Re: Precedence of standard comparison operators

From: Tom Lane <tgl(at)sss(dot)pgh(dot)pa(dot)us>
To: Simon Riggs <simon(at)2ndQuadrant(dot)com>
Cc: Peter Eisentraut <peter_e(at)gmx(dot)net>, PostgreSQL-development <pgsql-hackers(at)postgresql(dot)org>
Subject: Re: Precedence of standard comparison operators
Date: 2015-02-26 15:56:38
Message-ID: 573.1424966198@sss.pgh.pa.us
Views: Raw Message | Whole Thread | Download mbox | Resend email
Thread:
Lists: pgsql-hackers

Simon Riggs <simon(at)2ndQuadrant(dot)com> writes:
> On 20 February 2015 at 20:44, Tom Lane <tgl(at)sss(dot)pgh(dot)pa(dot)us> wrote:
>> Well, assuming that we're satisfied with just having a way to warn
>> when the behavior changed (and not, in particular, a switch that can
>> select old or new behavior)

> I'm in favour of your proposed improvements, but I'm having a problem
> thinking about random application breakage that would result.

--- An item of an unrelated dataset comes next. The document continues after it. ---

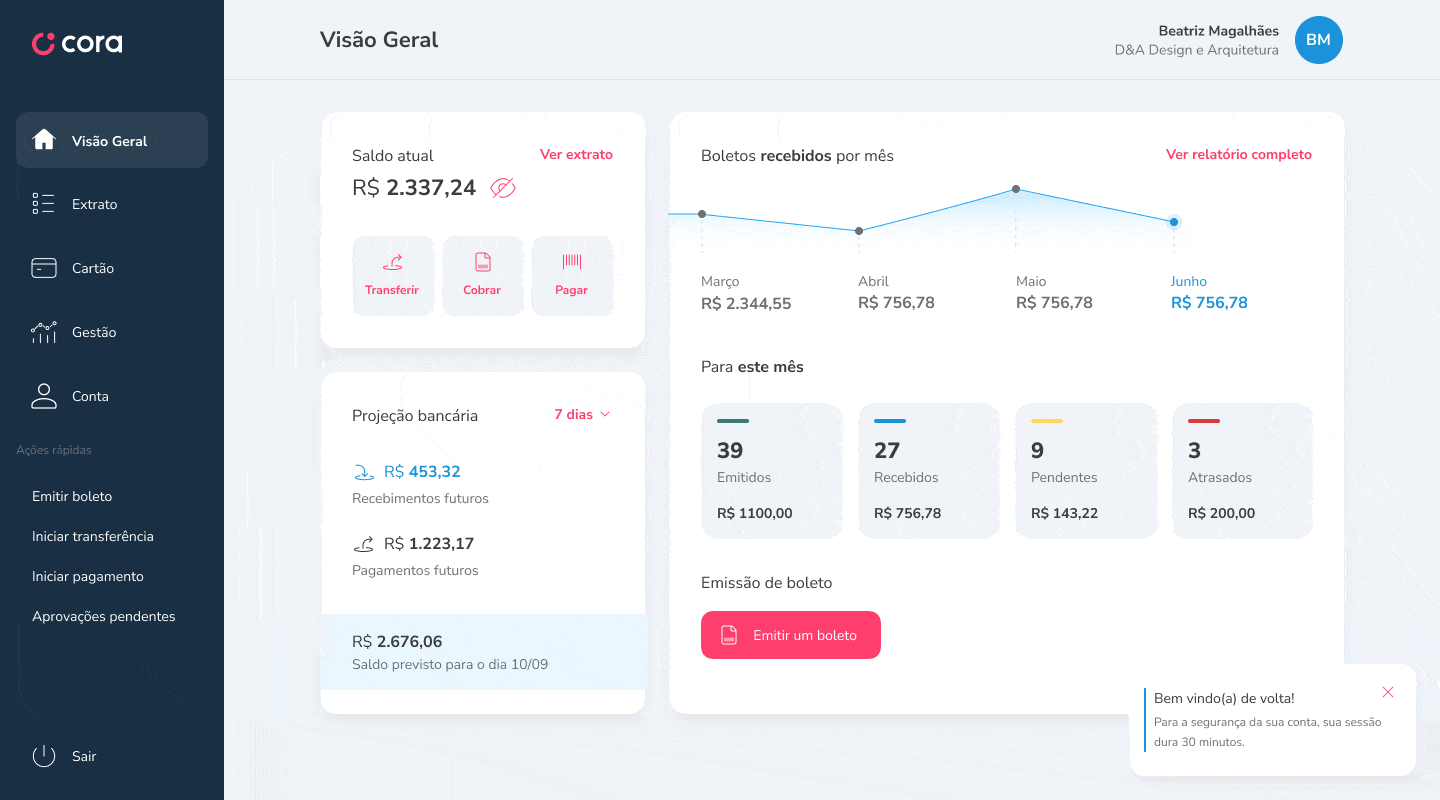
Task: Click the Transferir icon button
Action: (392, 275)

> Having a warn_if_screwed parameter that we disable by default won't
> help much because if you are affected you can't change that situation.
> There are too many applications to test all of them and not all
> applications can be edited, even if they were tested.

I find this argument to be unhelpful, because it could be made in exactly
the same words against any non-backwards-compatible change whatsoever.
Nonetheless, we do make non-backwards-compatible changes all the time.

> I think the way to do this is to have a pluggable parser, so users can
> choose 1) old parser, 2) new, better parser, 3) any other parser they
> fancy that they maintain to ensure application compatibility. We've
> got a pluggable executor and optimizer, so why not a parser too?
> Implementing that in the same way we have done for executor and
> optimizer is a 1 day patch, so easily achievable for 9.5.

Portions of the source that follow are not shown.